Fluent python book describes two types of sequences: Container and Flat, with container sequences being able to hold items of different types but as reference to python objects, while flat sequences like str, byte and array.array holds items of one simple type but the values are stored directly in the sequence memory.
It also states that every Python object in memory has a header with metadata. The
simplest Python object, a float, has a value field and two metadata
fields that on a 64-bit Python build, each of those fields takes 8 bytes:
- ob_refcnt: the object’s reference count
- ob_type: a pointer to the object’s type
- ob_fval: a C double holding the value of the float
The book also says that:
An array of floats is much more compact than a tuple of floats
if I get that right, a simple float variable should be of size of 24 bytes, a list with 3 float items should be of size 24 * 3 = 72 bytes.
# Simple float variable
single_float: float = 3.14
single_float.__sizeof__() # -> 24
# A list with 3 float values
list_of_floats: list[float] = [1.12, 2.13, 3.14]
list_of_floats.__sizeof__() # -> 24 * 3 = 72
This far everything seems right, except that when I try to repeat the same thing using array.array, which is a Flat sequence supposed to be more compact as its values shouldn’t have metadata, I get a weird result, in which the sizeof the array is greater than the size of the list and that for the same values.
import array
array_of_floats = array.array("f", (1.12, 2.13, 3.14))

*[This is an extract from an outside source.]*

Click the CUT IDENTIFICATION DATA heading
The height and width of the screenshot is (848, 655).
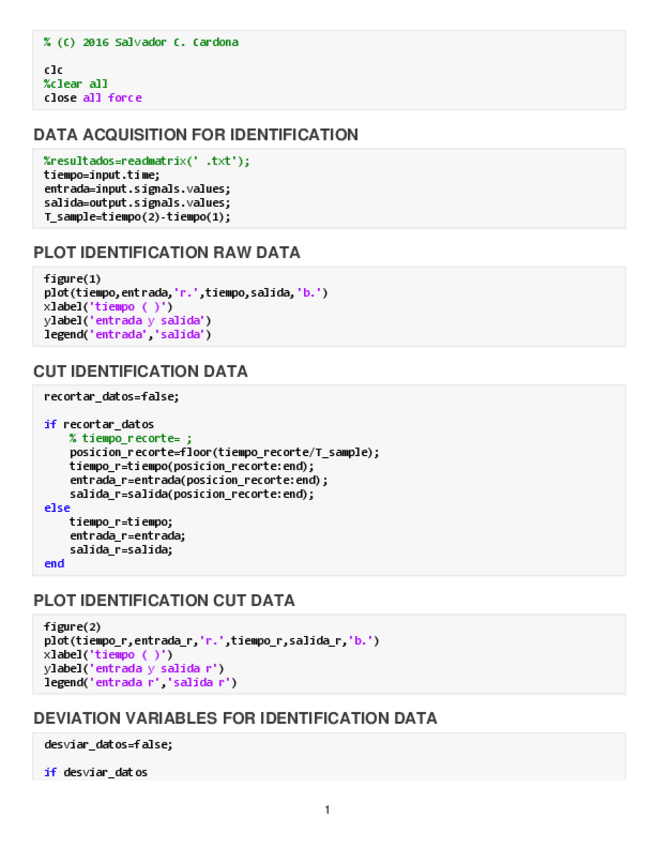click(140, 371)

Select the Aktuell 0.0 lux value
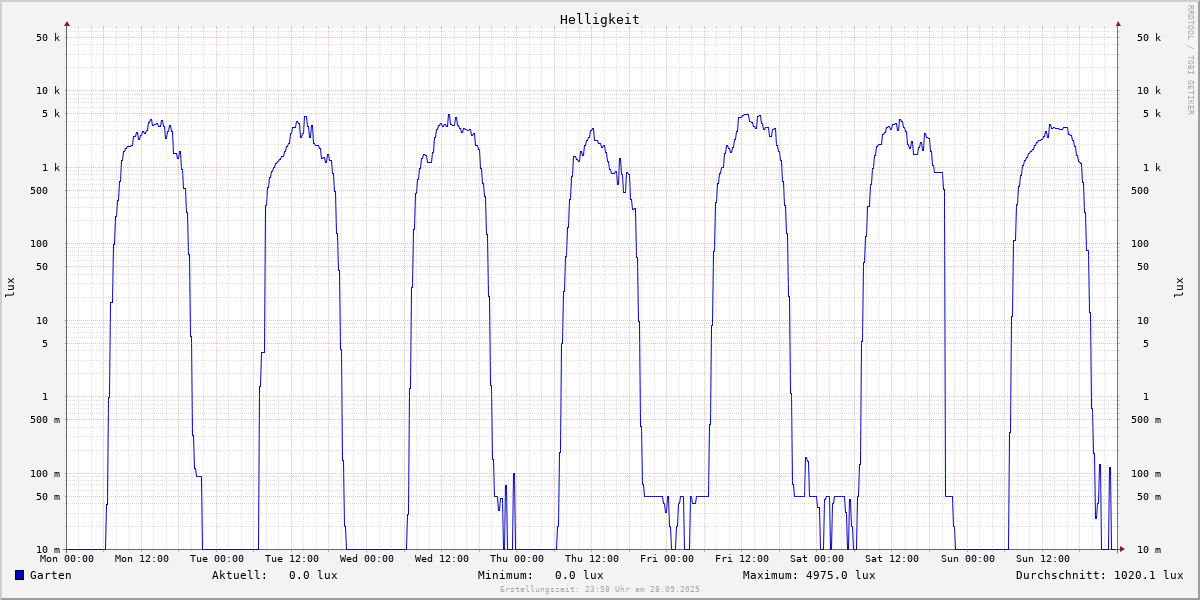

array_of_floats.__sizeof__() # -> 88 bytes, greater than the list of floats
# One single element
array_of_floats[0].__sizeof__() # -> 24 bytes, same as a float object
Given the previous examples, I’m wondering in which way the array of floats is more compact than the list of floats, I can understand that it’s more memory efficient and fast as values are stored as static values, but in term of size, I don’t get it.